Signal patched a bug which could have let the hackers to eavesdrop on victims by making and then immediately auto-answering a call, without the permission of the callee.
The bug is similar to the Apple’s FaceTime bug which was discovered in January that permitted the attackers to eavesdrop on other iPhone users by placing and auto-approving a FaceTime audio or video call.
The bug works only on Signal audio calls, and does not impact the video calls, as the Signal app requires users to manually enable camera access in every calls. Also only the Signal app on Android is affected by the bug.
The bug was discovered by Natalie Silvanovich who is a security researcher with Google’s Project Zero team. Natalie stated that the iOS client has a similar logical problem, but the call was not completed due to an error in the UI caused by the unexpected sequence of states.
But in the case of an Android, the hacker could use a modified version of the Signal app to initiate a call, and then press their own Mute button to approve the current call on the callee’s side.
The bug occurs in the “ringing” stage of a call. Attackers can press the Mute button very quickly and avoid a long ring that may alert the victims.

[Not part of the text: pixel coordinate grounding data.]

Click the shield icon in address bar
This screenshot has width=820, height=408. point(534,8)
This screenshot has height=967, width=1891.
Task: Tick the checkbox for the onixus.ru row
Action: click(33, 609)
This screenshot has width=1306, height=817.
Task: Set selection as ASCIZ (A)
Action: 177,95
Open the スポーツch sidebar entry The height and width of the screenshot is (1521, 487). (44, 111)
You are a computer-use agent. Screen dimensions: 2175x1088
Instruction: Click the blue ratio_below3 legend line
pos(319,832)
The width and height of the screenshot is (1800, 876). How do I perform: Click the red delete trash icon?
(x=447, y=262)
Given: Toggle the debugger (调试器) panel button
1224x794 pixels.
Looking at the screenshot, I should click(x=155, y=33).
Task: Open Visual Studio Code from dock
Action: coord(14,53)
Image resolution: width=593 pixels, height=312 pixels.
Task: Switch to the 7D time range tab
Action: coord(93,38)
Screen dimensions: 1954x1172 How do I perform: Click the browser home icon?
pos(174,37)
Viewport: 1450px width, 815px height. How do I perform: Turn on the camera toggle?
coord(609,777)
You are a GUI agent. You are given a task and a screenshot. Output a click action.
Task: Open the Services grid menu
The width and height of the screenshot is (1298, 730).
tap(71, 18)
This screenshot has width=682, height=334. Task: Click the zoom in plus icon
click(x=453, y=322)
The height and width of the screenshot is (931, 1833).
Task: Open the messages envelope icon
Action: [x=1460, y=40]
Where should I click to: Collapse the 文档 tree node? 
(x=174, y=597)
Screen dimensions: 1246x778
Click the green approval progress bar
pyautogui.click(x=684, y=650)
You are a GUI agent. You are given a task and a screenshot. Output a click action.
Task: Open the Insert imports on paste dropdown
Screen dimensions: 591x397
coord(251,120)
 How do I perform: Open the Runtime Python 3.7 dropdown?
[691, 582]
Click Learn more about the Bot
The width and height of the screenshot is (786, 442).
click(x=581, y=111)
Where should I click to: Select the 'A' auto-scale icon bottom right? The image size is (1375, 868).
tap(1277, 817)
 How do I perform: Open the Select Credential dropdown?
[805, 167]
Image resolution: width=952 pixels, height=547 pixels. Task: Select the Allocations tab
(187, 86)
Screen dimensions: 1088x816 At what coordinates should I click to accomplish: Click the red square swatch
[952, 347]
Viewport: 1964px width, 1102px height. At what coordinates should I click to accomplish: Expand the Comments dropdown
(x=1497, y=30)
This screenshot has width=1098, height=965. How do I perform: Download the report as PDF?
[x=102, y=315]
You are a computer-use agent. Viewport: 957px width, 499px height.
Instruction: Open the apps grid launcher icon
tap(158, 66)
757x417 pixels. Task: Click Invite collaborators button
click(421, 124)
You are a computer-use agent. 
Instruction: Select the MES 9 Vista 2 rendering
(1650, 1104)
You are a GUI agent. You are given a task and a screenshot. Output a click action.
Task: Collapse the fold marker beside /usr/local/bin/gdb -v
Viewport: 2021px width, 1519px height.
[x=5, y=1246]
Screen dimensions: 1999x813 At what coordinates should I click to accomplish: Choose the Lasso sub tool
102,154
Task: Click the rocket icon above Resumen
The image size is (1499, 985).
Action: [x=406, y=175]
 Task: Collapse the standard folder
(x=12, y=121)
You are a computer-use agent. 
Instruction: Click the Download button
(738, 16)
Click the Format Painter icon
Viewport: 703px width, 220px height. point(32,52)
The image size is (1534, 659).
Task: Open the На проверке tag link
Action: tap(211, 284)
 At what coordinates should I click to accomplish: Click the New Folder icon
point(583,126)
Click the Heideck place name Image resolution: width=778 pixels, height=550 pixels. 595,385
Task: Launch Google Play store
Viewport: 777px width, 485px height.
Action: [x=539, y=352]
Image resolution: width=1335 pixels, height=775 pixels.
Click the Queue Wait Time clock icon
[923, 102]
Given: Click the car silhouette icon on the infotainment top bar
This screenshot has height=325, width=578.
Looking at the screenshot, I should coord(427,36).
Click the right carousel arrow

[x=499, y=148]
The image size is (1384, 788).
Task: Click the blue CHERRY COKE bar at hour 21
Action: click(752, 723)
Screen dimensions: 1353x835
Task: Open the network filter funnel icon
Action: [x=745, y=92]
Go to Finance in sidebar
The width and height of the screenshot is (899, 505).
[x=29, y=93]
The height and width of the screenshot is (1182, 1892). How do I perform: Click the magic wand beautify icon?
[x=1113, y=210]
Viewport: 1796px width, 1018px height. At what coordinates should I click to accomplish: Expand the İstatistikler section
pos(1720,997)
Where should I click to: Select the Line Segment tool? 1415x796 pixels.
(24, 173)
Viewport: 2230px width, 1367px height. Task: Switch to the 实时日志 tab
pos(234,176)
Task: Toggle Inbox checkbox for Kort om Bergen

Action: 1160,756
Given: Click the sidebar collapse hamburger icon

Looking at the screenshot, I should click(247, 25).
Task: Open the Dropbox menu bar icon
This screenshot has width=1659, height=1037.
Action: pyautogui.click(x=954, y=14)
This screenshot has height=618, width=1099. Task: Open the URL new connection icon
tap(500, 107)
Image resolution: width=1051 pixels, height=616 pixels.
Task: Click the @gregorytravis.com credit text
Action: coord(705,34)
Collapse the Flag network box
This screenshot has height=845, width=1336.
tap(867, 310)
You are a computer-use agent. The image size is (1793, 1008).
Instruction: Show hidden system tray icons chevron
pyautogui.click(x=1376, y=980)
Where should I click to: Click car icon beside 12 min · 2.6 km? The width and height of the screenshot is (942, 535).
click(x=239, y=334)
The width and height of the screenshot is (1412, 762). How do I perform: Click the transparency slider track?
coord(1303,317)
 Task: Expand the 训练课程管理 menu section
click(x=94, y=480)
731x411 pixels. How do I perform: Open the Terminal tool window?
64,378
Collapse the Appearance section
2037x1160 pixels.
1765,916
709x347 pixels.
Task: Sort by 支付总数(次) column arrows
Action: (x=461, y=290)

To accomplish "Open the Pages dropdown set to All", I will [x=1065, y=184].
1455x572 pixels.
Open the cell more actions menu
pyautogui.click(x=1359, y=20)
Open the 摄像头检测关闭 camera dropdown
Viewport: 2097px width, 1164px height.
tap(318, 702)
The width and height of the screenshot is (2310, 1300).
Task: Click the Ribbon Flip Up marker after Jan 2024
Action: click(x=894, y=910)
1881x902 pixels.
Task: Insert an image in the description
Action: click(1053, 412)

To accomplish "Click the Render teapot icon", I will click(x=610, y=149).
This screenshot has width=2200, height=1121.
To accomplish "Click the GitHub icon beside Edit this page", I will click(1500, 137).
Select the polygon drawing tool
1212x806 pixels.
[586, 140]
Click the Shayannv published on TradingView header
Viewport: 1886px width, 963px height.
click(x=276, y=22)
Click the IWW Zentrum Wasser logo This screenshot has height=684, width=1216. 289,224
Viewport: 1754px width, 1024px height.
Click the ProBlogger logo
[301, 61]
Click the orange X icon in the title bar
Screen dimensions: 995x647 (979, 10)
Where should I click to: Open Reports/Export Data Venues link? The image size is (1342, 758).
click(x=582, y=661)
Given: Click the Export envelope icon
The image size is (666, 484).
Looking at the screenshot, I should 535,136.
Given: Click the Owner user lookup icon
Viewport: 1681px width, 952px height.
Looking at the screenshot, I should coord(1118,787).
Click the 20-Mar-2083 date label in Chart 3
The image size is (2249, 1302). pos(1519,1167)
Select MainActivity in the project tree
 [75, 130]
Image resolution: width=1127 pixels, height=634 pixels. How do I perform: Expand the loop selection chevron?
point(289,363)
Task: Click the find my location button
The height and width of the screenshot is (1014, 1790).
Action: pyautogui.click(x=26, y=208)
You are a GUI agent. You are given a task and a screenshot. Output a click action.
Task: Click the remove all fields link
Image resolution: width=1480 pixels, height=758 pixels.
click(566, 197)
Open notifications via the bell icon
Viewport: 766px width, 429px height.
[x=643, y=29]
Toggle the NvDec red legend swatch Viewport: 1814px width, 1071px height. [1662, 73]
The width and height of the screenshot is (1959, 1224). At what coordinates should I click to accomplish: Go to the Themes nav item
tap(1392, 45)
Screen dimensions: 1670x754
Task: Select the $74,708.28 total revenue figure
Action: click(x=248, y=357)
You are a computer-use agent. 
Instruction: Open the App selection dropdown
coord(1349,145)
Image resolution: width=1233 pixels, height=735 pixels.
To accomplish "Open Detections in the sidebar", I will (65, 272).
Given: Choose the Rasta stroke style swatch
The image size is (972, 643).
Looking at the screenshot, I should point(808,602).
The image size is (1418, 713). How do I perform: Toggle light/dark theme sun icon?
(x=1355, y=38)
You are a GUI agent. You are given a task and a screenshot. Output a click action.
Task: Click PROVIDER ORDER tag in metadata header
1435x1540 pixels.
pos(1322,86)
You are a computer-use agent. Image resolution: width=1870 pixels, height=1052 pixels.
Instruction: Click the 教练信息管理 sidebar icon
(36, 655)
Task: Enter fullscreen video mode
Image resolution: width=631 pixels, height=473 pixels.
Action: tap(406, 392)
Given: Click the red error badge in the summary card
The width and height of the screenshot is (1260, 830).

If the call was answered quickly, even then the users would see a visible indication that a call was in progress. There would also be a record of the completed call at the top of the conversation list.
The Signal which is a favorite app among journalists, political figures, businesspeople, security researchers, and many other high-profile figures supports end-to-end encrypted communications.
According to a Signal spokesperson, the bug was fixed in version 4.47.7 which was released last week, on the same day the researcher reported it.